Pede aos portugueses “renovar a confiança” em alguém que conhecem há “20 anos semana após semanas” e “em especial nestes cinco anos vividos em comum feitos de palavras mas também de actos, numa referência aos tempos de comentador televisivo. Ou isto ou a escolha é “alguém diferente com uma visão diversa” da que propõe.
Depois saiu da pastelaria, foi a pé até ao carro e “foi jantar”, segundo disse. A cem metros do Palácio de Belém foi como se nada se existisse ali mesmo do outro lado da estrada, com Marcelo a querer separar às águas de forma clara. Mesmo assim avisou, quando questionado por uma jornalista sobre como compatibilizará a agenda de candidato com a de Presidente, que vai seguir “o que fizeram os antecessores. Se são presidentes, são presidentes“.
Sozinho entrou no seu próprio carro e procurou, no seu rádio, a música certa para o caminho depois de desfeito o tabu: “Can’t take my eyes of yo to” de Frankie Valli.
Aberta só para o efeito, já que o país estava em recolhimento obrigatório desde as 15 horas e os estabelecimentos comerciais do tipo encerrados, a pastelaria Versailles de Belém só tinha mesmo um púlpito instalado no seu interior, uns focos de iluminação, e duas câmaras televisivas para transmitir a mensagem para lá daquele pequeno espaço da pastelaria. O aparato nem chegava ao espaço do restaurante que ficava para lá do cenário com a bandeira de Portugal que está nas costas do recandidato. E os jornalistas tiveram de trabalhar na esplanada, na rua, onde cadeiras e mesas já estavam empilhadas.
O responsável pela casa, Bruno Costa, contou ao Observador que o patrão o contactou antes de fechar a loja para avisar que havia um evento nesta tarde. Marcelo é cliente, “volta e meia passa, sempre à pressa, para cumprimentar aqui o pessoal”, segundo o empregado. O próprio presidente confidenciou aos jornalistas, à chegada, que vai ali “muitas vezes comer um palmier“. Foi naquele mesmo espaço que há cinco anos Marcelo Rebelo de Sousa montou a sua sede de campanha, com vista para o Palácio onde havia de chegar na sequência dessa corrida.

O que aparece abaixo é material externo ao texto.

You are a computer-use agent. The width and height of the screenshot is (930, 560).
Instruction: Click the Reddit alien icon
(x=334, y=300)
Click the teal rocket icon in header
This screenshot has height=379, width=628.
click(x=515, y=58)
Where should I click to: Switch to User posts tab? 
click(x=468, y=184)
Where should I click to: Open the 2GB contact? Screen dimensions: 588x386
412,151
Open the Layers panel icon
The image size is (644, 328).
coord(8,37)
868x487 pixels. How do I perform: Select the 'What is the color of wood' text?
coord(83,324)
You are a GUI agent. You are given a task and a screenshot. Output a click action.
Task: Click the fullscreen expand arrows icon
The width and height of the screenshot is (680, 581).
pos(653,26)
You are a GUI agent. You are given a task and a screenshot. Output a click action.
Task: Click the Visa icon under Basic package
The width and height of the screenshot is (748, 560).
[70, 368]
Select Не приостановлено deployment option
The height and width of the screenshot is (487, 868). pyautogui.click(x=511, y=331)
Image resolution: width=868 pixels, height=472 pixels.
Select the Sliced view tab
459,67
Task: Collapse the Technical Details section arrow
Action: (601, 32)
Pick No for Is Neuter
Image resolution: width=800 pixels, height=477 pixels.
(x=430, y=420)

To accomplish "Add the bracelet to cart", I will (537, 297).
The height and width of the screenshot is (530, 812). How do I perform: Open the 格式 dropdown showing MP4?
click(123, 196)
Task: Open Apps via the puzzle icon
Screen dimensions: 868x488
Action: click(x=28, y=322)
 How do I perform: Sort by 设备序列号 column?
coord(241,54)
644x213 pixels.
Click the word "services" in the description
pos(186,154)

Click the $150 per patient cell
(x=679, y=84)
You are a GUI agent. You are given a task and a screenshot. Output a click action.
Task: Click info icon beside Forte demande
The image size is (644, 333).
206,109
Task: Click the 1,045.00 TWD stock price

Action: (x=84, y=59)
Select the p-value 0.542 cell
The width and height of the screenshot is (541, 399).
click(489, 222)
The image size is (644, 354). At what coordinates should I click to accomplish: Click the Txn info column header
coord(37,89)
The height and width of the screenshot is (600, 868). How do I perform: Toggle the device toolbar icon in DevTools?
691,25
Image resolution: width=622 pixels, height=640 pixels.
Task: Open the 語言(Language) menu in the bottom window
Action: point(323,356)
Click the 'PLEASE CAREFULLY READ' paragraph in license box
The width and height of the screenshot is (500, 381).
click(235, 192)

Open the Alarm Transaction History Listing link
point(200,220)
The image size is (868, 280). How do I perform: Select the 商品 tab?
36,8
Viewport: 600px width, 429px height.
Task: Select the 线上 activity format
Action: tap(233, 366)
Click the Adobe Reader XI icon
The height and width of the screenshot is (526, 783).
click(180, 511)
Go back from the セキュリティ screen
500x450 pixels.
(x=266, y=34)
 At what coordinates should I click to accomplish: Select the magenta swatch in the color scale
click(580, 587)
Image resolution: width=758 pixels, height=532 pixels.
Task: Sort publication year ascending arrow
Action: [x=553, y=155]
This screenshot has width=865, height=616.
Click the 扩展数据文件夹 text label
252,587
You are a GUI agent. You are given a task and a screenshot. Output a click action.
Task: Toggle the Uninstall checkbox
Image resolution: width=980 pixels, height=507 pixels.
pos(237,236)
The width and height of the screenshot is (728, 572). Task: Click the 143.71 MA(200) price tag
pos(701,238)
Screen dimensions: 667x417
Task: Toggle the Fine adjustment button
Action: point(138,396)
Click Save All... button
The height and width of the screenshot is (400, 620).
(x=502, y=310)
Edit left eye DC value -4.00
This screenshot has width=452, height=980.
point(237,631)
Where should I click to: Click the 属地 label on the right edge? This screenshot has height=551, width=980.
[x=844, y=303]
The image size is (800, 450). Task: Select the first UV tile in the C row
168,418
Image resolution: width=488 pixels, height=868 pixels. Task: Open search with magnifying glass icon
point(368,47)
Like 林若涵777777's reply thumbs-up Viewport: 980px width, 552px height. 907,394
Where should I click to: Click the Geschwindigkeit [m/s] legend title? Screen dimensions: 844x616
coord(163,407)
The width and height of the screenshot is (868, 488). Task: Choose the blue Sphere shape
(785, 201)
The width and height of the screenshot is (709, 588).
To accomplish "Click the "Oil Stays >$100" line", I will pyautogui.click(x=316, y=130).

A pastelaria Versailles só abriu ali naquela esquina no final da Rua da Junqueira, em Lisboa, em janeiro de 2017 e hoje é mais uma a queixar-se da crise. “Nós aqui vivíamos sobretudo dos turistas”, queixa-se Bruno Costa que quando é questionado sobre a situação desencadeada pela pandemia deita aquele encolher de ombros conformado: “Quer mesmo falar sobre isso?”.